PROBLEM: In adults, increase in β-cell mass is limited due to brakes on cell replication. In contrast, proliferation is robust in neonatal β cells that are functionally immature as defined by a lower set point for glucose-stimulated insulin secretion. The temporal separation of mature, glucose-sensitive insulin secretion, and replicative potential has led to the speculation that there exists an inverse relation between the maturation state and the ability of the β cell to divide. Despite compelling evidence that these two β-cell features are negatively correlated, it has been difficult to dissect the functional state of a β cell that is either undergoing replication, or is competent to divide, primarily due to the small fraction of cells that are actively in the replicative phase of the cell cycle even in neonatal stages
NOVEL APPROACH: Here we show that β-cell proliferation and immaturity are linked by tuning expression of physiologically relevant, non-oncogenic levels of c-Myc (a cell cycle regulator)
FINDINGS: Adult β cells induced to replicate adopt gene expression and metabolic profiles resembling those of immature neonatal β that proliferate readily. We directly demonstrate that priming insulin-producing cells to enter the cell cycle promotes a functionally immature phenotype. We suggest that there exists a balance between mature functionality and the ability to expand, as the phenotypic state of the β cell reverts to a less functional one in response to proliferative cues
The Hebrok lab focuses on the generation and function of pancreatic islet cells, most prominently the insulin producing beta cells. They have established sophisticated protocols to generate functional islet cells from human stem cells and to modify gene expression in these cells with the intent to optimize beta cell function and to protect cells from immune responses. The ultimate goal is to develop next generation cells for cell therapy and disease modeling.

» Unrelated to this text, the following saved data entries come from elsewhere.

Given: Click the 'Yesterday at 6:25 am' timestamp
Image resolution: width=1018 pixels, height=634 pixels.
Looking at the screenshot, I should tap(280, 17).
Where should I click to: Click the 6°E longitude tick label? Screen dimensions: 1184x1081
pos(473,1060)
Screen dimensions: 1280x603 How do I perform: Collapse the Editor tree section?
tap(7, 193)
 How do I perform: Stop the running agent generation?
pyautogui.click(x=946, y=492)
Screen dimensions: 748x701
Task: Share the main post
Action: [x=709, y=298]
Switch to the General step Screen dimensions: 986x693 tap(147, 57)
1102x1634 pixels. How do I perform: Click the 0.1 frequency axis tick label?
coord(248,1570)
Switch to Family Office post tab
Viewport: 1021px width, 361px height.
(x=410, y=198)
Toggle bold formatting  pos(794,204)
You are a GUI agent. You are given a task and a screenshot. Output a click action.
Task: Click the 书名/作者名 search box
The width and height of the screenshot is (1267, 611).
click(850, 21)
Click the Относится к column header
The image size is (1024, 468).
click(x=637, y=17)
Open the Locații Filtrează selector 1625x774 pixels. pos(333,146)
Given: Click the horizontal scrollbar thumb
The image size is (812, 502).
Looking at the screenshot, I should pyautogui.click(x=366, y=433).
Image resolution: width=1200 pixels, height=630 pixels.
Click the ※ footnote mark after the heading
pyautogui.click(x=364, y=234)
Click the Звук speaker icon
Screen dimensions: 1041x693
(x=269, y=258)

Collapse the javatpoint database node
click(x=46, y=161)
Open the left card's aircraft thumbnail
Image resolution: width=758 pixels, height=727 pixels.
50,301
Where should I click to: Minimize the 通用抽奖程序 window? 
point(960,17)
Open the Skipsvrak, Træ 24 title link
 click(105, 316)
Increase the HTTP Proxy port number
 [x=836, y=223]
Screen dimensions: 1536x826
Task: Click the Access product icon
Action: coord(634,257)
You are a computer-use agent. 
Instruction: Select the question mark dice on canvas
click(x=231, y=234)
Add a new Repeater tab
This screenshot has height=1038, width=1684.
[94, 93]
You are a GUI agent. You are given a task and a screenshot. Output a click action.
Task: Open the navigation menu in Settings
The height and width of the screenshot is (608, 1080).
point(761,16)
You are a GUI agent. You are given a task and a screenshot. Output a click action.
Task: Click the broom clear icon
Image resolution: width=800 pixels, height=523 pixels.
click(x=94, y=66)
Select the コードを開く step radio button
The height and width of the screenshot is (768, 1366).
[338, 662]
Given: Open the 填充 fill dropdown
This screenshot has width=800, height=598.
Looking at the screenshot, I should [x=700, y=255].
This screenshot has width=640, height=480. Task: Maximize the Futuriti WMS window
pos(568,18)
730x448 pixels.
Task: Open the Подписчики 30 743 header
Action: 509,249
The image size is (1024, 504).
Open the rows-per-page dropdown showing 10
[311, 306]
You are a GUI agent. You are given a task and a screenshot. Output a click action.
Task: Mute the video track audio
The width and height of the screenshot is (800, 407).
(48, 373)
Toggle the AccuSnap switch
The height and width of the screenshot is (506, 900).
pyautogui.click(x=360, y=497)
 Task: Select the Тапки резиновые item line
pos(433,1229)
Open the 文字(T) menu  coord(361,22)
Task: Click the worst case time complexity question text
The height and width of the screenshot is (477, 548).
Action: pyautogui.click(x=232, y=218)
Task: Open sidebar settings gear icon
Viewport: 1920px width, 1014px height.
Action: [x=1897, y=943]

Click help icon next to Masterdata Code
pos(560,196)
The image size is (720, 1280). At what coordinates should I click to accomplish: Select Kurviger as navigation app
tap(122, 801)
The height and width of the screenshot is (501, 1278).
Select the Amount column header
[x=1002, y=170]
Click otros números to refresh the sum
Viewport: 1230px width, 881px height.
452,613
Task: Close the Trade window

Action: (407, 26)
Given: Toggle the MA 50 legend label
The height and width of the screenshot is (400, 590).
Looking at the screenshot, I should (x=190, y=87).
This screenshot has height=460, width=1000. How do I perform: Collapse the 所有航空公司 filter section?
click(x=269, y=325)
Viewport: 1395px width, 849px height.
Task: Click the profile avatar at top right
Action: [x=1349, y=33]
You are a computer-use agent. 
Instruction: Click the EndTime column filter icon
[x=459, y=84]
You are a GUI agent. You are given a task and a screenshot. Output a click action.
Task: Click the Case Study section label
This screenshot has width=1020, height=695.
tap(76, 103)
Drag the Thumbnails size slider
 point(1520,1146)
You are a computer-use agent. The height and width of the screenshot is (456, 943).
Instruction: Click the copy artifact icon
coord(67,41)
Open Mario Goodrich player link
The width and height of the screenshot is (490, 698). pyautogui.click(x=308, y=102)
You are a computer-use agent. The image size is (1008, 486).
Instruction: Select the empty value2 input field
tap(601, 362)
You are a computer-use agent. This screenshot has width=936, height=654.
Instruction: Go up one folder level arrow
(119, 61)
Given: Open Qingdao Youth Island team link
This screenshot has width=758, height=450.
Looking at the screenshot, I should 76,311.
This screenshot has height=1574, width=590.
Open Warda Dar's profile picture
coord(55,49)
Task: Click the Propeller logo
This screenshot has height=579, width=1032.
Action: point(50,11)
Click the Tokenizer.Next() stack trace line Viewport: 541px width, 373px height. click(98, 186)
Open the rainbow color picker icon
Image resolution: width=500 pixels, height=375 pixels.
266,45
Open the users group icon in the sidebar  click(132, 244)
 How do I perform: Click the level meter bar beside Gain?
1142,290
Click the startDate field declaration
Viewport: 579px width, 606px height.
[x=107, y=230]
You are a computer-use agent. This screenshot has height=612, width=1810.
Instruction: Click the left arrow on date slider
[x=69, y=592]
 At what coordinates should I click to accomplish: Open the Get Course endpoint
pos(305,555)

The lab is currently using multiple tools including transgenic mouse models in which gene expression is conditionally regulated to manipulate the activity of specific signaling pathways. The information gained from these studies is used to optimize and develop novel methods to generate functional insulin-producing β-cells from human stem cell populations such as human embryonic stem cells (hESCs) and induced pluripotentstem (iPS) cells.